• READING TEXT:
━━━━━━━━━━━━━━━━━━━━━━━━━━━━━━

Search/S3 Plugin Enable

Backup and Restore API Calls

Register S3 repository

The below API call registers a snapshot repository with the arbitrary name "elastic_snaps". The exact values of max_(snapshot|restore)_bytes_per_sec depend on circumstances. Snapshotting a 32 shard index needs a lower setting than a 1 shard index. Restoring a 32 shard index to a 35 node cluster needs different settings than restoring the same index to a 6 node cluster. The values below are conservative and hopefully work everywhere, but may take longer than strictly necessary to complete an operation.

More details at Elastic.co .

curl -H 'Content-type: Application/json' -XPUT  http://127.0.0.1:9200/_snapshot/elastic_snaps -d '
{
  "type": "s3",
  "settings": {
   "bucket": "elasticsearch-snapshot",
   "client": "default",
   "endpoint": "https://thanos-swift.discovery.wmnet",
   "path_style_access": "true",
   "chunk_size": "50mb",
   "buffer_size": "50mb",
   "max_snapshot_bytes_per_sec": "20mb",
   "max_restore_bytes_per_sec": "10mb"

━━━━━━━━━━━━━━━━━━━━━━━━━━━━━━

• MATERIAL:
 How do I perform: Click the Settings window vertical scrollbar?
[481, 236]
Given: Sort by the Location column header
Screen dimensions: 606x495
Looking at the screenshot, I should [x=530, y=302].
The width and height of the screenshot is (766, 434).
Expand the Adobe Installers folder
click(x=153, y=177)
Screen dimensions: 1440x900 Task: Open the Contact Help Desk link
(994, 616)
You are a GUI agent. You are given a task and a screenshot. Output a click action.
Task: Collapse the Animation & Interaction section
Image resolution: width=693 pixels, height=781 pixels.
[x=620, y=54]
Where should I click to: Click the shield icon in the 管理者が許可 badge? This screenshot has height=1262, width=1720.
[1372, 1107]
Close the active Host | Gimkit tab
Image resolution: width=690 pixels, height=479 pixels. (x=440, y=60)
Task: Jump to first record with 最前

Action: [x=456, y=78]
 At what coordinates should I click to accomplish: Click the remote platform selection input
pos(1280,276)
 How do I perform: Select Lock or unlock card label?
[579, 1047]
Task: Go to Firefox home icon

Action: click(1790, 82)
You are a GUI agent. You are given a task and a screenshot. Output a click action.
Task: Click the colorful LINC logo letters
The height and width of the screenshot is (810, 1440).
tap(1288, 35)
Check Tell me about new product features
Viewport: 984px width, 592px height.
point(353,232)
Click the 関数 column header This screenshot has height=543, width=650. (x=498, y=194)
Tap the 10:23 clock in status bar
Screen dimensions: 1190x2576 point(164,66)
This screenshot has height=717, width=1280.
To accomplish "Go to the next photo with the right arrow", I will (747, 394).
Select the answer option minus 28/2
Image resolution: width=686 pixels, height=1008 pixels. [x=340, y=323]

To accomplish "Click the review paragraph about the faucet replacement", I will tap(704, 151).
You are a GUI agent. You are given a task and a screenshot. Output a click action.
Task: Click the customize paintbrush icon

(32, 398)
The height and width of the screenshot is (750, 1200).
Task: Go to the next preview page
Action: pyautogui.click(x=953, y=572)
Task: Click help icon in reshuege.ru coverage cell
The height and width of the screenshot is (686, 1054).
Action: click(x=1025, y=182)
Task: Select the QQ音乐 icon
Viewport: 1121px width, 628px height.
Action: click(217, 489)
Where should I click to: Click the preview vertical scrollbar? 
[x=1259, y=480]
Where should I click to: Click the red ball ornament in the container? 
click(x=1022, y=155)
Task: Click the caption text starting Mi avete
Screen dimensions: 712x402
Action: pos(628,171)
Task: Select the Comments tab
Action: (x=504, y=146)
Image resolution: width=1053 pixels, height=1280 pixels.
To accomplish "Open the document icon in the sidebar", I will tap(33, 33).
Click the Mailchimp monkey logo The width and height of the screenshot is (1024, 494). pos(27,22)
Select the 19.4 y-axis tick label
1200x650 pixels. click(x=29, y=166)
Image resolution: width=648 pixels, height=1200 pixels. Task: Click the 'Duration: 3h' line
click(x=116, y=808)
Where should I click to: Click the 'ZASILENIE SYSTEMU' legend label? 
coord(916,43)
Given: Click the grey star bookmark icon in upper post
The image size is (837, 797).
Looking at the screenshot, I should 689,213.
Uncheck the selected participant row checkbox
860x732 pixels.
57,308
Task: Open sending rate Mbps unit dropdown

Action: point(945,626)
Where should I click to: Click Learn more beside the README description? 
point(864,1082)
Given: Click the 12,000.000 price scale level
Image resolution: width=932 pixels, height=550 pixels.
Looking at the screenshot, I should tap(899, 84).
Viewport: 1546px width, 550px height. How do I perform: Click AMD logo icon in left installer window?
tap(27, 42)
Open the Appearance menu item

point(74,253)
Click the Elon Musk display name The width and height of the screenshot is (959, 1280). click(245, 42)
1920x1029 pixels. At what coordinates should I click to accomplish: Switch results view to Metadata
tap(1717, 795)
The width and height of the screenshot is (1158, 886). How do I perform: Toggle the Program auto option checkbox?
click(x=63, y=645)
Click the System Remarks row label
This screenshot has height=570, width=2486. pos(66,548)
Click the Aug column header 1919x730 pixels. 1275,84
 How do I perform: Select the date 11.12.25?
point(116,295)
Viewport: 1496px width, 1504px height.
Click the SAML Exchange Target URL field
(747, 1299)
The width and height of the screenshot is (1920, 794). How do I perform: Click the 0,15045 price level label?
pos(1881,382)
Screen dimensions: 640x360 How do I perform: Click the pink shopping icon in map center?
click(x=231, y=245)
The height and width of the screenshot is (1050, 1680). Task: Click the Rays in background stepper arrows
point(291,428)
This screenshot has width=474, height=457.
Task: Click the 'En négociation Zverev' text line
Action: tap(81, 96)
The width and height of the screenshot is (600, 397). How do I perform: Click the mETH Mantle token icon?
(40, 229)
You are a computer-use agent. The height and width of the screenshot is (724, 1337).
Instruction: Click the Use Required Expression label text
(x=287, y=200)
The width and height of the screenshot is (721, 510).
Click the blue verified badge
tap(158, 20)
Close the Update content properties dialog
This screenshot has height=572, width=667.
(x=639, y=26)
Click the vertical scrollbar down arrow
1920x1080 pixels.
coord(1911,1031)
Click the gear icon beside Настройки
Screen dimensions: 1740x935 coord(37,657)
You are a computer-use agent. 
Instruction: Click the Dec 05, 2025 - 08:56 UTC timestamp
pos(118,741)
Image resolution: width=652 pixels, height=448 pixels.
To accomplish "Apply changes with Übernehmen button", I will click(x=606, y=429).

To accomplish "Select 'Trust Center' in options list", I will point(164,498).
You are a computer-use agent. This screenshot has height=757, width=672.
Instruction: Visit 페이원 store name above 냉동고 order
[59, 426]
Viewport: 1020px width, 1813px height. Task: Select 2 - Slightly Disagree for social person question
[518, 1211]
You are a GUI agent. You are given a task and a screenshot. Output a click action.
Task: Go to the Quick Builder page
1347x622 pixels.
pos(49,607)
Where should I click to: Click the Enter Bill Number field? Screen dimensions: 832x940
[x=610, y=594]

━━━━━━━━━━━━━━━━━━━━━━━━━━━━━━

• STATED TASK 1: Please translate this sentence from the S3 backup text into Spanish: "Snapshotting a 32 shard index needs a lower setting than a 1 shard index."
• STATED TASK 2: Carry on the S3 backup text from its last line.
None of the items have anything to do with the S3 backup text.

• RESULT 1: Crear una instantánea de un índice de 32 shards requiere un ajuste más bajo que el de un índice de 1 shard.

• RESULT 2:
  }
}'

Create snapshot (aka backup)

The following API call creates a snapshot, using the S3 repository registered in the above API call:

curl -X PUT "https://search.svc.codfw.wmnet:9243/_snapshot/elastic_snaps/snapshot_t309648?pretty" -H 'Content-Type: application/json' -d'
> {
>   "indices": "commonswiki_file",
>   "include_global_state": false,
>   "metadata": {
>     "taken_by": "bking",
>     "taken_because":  "T309648"
>   }
> }
> '

{
  "accepted" : true
}

A Note on Cross-cluster Restores

Because (as of this writing) all clusters write snapshots to the same endpoint and bucket, you can restore any snapshot to any cluster. Restoring to clusters with wildly different amounts of resources from the snapshot source (such as restoring a snapshot from a large production cluster to a small test cluster) requires changing index settings, see below.

Restore Snapshot

To restore the snapshot we should override a few index settings. The below settings may or may not be appropriate for your use case, please review as necessary. In the specific example below the number_of_replicas was set to 0 with the intent of expanding that post-restore using normal index recovery mechanisms. total_shards_per_node was set to a large value to allow a 32 shard index to be restored into a 6 node cluster.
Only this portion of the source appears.